Saturday, March 3, 2012

Cooking and My Missing Family Tree

Tonight, my mom is making chicken alfredo and asked me to cut up the veggies. While I was slicing, I began to wonder about what my paternal grandmother was like. She died when I was two, so I don't remember her. I wondered if she liked to cook, or if she didn't. What, if she did, she liked to cook. What she wished she could cook but didn't have the time/money to make.
It's always bugged me that I have no ties to my dad or his side of the family. It's like, I have this whole half of myself that I know nothing about. Both my grandparents on his side died before I was five years old.

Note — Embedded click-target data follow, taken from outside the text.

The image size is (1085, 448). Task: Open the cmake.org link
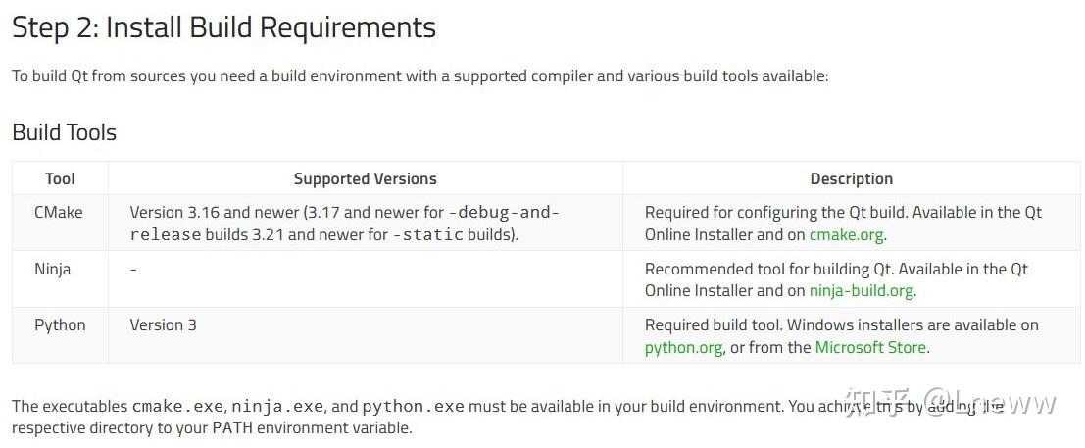(x=847, y=235)
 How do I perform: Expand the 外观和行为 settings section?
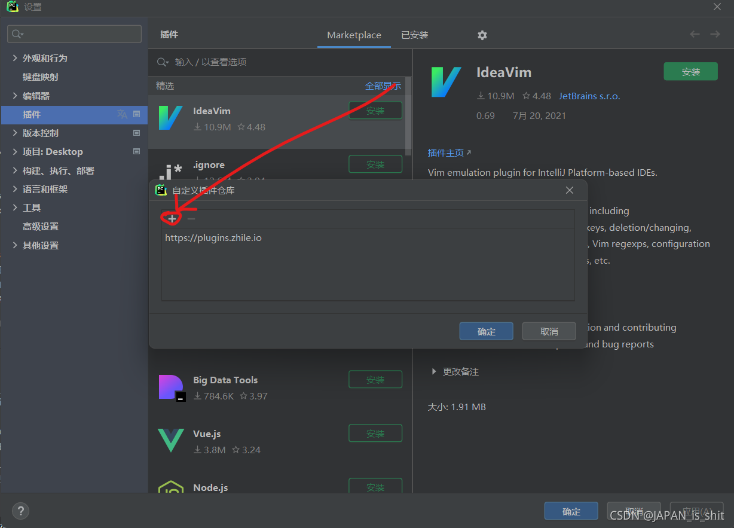[x=16, y=58]
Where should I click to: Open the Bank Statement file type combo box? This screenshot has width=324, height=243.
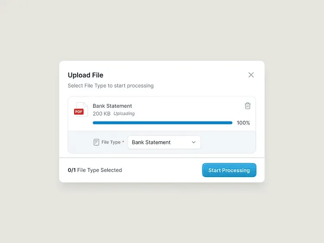(x=164, y=142)
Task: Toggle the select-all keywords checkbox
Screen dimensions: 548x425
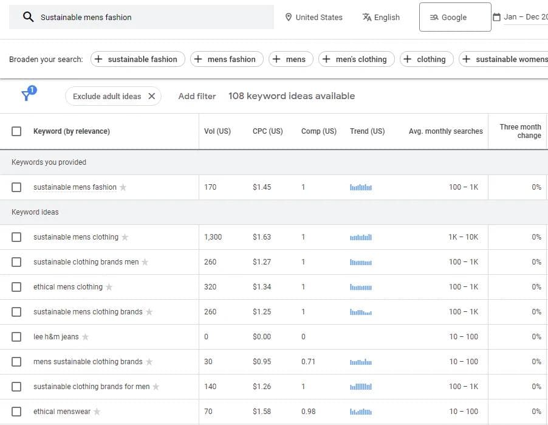Action: point(16,131)
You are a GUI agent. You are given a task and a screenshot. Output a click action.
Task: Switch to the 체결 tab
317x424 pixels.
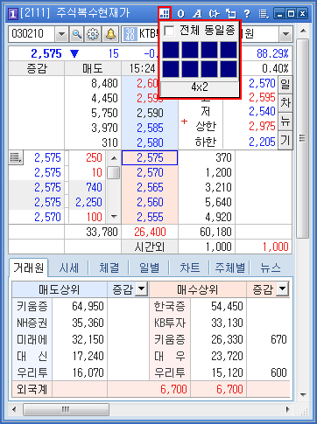coord(109,268)
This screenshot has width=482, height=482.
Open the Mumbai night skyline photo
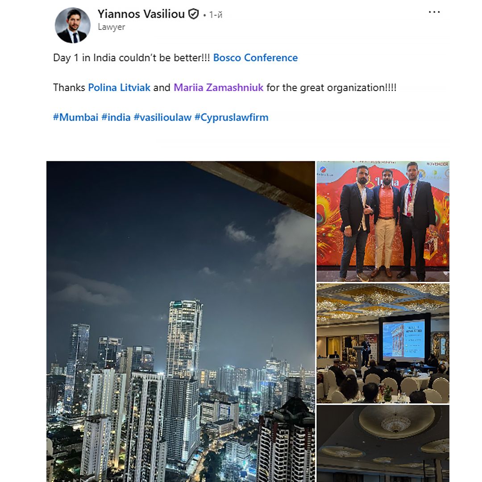click(x=181, y=321)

I used to have a bond with that side through my Grandma Pauline, who was my grandfather's mother. She was the greatest. About once a week for about two or three (maybe even four) years I would go out to her house on Lapeer and we would drink Diet Coke while playing Chinese checkers. She would tell me about "Bobby" while we watched her soap together, pointing out pictures of my dad as a graduate. Eventually, the visits stopped happening. Maybe she got sick and couldn't take my rambunctious nature. In any case, she died when I was a senior in high school. I miss her.
Wow, all that from slicing some cheap-o peppers for dinner. I should cook more often. I liked my Grandma Pauline. Thinking about her makes me happy and it wouldn't kill me to be happy more often.